(This question actually arose in some research on number theory.)

I once learned that any countable dense subspace of any Euclidean space $\mathbb R^n$ is homeomorphic to the rationals $\mathbb Q$.

Now I wonder if something similar is true for the irrationals $J \mathrel{:=} \mathbb R \setminus \mathbb Q$ (with the subspace topology from $\mathbb R$).

Let $\mathfrak c$ denote the cardinality of the continuum.

>**I**.    Is each cartesian power $J^n$ homeomorphic to $J$?

Also, how far can this be pushed?

>**II**.   Let $X$ be a dense totally disconnected subspace of $\mathfrak R$ such that every neighborhood of each point of $X$ contains $\mathfrak c$ points.  Is $X$ homeomorphic to $J$?

What about for such subspaces of fairly nice subspaces of $\mathbb R^n$?

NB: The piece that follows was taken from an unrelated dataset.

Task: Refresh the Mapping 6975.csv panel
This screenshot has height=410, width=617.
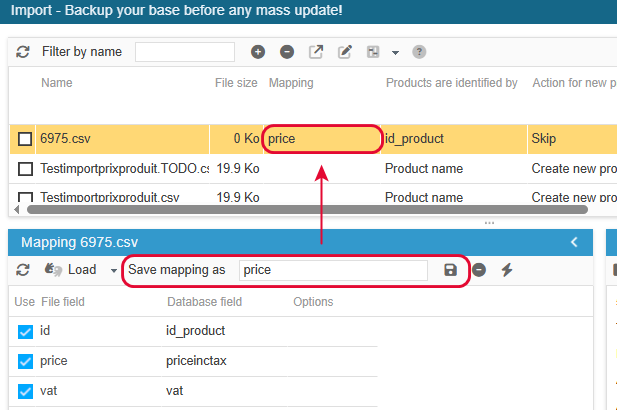Action: (x=23, y=270)
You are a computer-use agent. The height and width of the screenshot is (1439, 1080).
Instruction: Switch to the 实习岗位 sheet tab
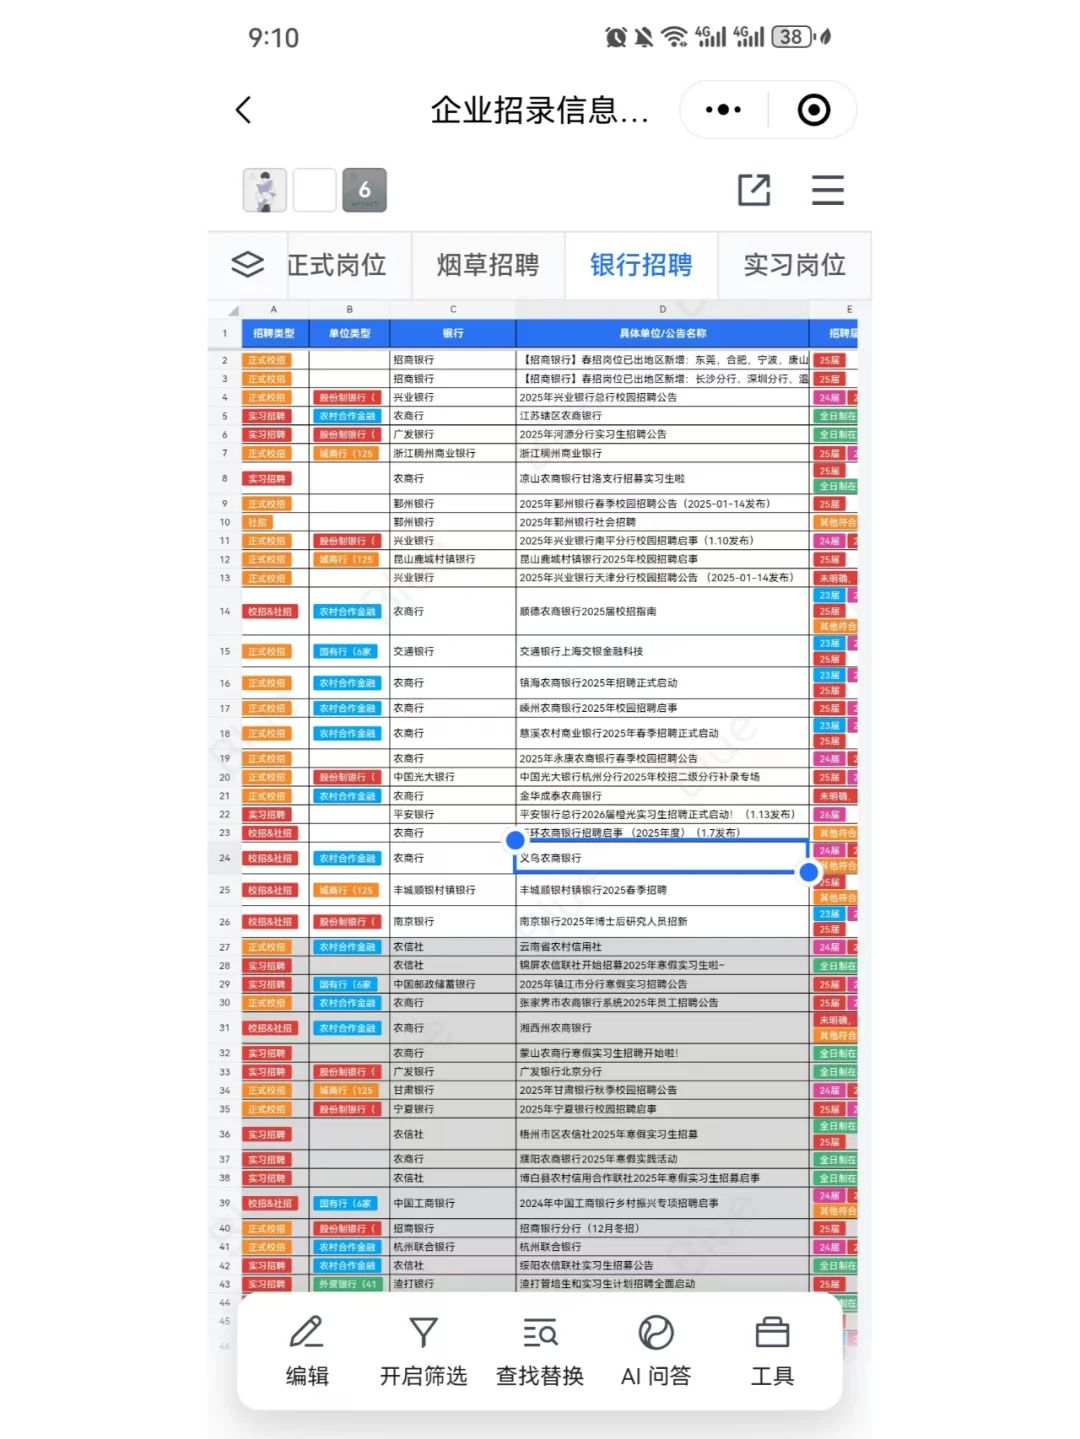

>**IIa**.  Let $X$ be any subspace of $\mathbb R^n$ as described in **II**., and let $B$ denote any subspace of $\mathbb R^n$ homeomorphic to [the open unit ball in $\mathbb R^n$ $\cup$ any subset of its boundary].   Then is $X \cap B$ homeomorphic to $J$?

And what about greater generality?

>**III**.  Is there a simple set of conditions that describe exactly all spaces (or subspaces of $\mathbb R^n$) that are homeomorphic to $J$?  What about $J^n$? (Perhaps the word *homogeneous* or *metric* needs to be included.)

(I found nothing relevant via Google, in MathSciNet, or here on MathOverflow.)